Synthetic Synthea patient datasets for lung cancer risk prediction machine learning
Description
These synthetic patient datasets were created for machine learning (ML) study of lung cancer risk prediction and simulation study of learning health systems. 1. In subfolder "unconverted": Five populations of 30K patients were generated by the Synthea patient generator. About 1100 lung cancer patients and 3000 control patients (without lung cancer) were selected and their electronic health records (EHR) were processed to data table files ready for machine learning using common algorithms like XGBoost. 2. In root directory: The five 30K-patient datasets were combined sequentially to form 5 different size datasets, from 30K to 150K patients.
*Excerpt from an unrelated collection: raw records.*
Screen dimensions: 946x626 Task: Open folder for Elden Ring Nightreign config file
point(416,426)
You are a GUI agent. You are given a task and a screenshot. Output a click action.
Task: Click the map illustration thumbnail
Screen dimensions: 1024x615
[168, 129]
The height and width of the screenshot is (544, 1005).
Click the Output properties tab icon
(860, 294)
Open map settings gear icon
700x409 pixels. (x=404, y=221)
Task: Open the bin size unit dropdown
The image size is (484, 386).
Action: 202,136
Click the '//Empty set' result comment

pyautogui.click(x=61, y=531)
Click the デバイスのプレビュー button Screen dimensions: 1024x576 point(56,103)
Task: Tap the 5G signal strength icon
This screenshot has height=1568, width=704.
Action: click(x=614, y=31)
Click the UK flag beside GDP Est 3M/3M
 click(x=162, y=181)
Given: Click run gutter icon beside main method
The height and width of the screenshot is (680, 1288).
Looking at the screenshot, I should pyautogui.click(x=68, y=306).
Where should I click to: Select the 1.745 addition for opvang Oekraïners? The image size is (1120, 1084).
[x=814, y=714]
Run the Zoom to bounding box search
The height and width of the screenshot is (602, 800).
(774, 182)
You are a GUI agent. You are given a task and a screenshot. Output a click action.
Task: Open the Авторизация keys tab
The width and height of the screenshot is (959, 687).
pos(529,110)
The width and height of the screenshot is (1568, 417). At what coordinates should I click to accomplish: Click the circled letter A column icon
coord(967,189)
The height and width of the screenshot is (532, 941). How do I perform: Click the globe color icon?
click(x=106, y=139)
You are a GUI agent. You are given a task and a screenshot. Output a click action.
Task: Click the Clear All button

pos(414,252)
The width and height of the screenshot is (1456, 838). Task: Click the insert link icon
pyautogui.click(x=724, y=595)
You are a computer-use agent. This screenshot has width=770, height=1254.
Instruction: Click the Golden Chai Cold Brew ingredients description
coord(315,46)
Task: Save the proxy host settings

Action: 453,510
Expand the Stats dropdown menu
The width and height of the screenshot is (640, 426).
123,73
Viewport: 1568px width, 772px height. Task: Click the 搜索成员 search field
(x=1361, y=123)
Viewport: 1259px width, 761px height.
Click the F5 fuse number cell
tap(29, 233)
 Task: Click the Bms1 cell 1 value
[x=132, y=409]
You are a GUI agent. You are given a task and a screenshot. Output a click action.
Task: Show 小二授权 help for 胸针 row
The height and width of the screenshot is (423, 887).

The new datasets were resampled to keep all lung cancer patients plus about 3x control patients. The ML-ready table files also had the continuous numeric values converted to categorical values. Because Synthea patients are closely resemble real patients, the Synthea patient data can be used to develop and test ML algorithms and pipelines, and train researchers. Unlike real patient data, these Synthea datasets can be shared with collaborators anywhere without privacy concerns. The first LHS simulation study titled "Simulation of a machine learning enabled learning health system for risk prediction using synthetic patient data" has been published in Nature Scientific Reports (see https://www.nature.com/articles/s41598-022-23011-4).